ACTION ITEM: Would you return every line of the listing below that has "agent" in it?

DATA PROVIDED:

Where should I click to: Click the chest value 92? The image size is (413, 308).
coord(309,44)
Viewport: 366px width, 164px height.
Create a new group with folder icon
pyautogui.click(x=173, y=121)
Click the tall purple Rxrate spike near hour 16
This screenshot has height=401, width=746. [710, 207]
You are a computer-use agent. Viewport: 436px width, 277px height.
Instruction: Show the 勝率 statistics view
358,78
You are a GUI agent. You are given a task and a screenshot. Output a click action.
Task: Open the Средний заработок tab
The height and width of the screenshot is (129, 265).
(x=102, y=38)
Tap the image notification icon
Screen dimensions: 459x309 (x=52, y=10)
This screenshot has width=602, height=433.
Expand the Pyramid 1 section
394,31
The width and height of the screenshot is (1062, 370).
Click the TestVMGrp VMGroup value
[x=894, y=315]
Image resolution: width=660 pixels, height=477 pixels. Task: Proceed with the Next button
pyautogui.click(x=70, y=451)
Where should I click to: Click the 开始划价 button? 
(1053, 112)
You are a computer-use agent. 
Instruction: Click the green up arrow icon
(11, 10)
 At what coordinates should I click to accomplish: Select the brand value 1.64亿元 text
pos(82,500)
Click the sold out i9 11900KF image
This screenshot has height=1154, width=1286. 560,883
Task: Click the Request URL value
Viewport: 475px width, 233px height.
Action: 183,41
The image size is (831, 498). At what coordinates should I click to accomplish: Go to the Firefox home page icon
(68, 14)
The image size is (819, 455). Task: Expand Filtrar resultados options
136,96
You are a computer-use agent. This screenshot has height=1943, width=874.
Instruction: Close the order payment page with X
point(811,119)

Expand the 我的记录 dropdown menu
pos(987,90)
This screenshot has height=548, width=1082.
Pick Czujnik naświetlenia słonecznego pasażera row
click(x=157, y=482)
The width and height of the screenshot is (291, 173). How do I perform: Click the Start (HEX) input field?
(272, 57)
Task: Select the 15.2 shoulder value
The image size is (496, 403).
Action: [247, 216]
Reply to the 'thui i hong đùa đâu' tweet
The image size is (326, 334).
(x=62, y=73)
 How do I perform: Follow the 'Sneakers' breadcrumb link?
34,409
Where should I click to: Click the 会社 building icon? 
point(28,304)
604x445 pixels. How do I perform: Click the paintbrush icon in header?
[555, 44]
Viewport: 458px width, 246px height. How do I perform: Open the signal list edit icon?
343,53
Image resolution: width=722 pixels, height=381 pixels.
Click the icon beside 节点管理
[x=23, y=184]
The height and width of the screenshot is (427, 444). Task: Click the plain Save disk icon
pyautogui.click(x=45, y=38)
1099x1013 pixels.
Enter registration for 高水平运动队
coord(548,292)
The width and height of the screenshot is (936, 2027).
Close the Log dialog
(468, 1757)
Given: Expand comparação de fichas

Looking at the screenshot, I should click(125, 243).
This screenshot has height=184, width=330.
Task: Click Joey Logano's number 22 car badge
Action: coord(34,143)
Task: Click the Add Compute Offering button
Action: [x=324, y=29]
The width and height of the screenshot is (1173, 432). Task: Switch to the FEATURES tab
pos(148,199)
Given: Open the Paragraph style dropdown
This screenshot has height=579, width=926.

EXERCISE RESULT:
You are a computer-use agent. Viewport: 436px width, 277px height.
You are a GUI agent. You are given a task and a screenshot. Output a click action.
You are a computer-use agent. 
You are a computer-use agent. This screenshot has height=1943, width=874.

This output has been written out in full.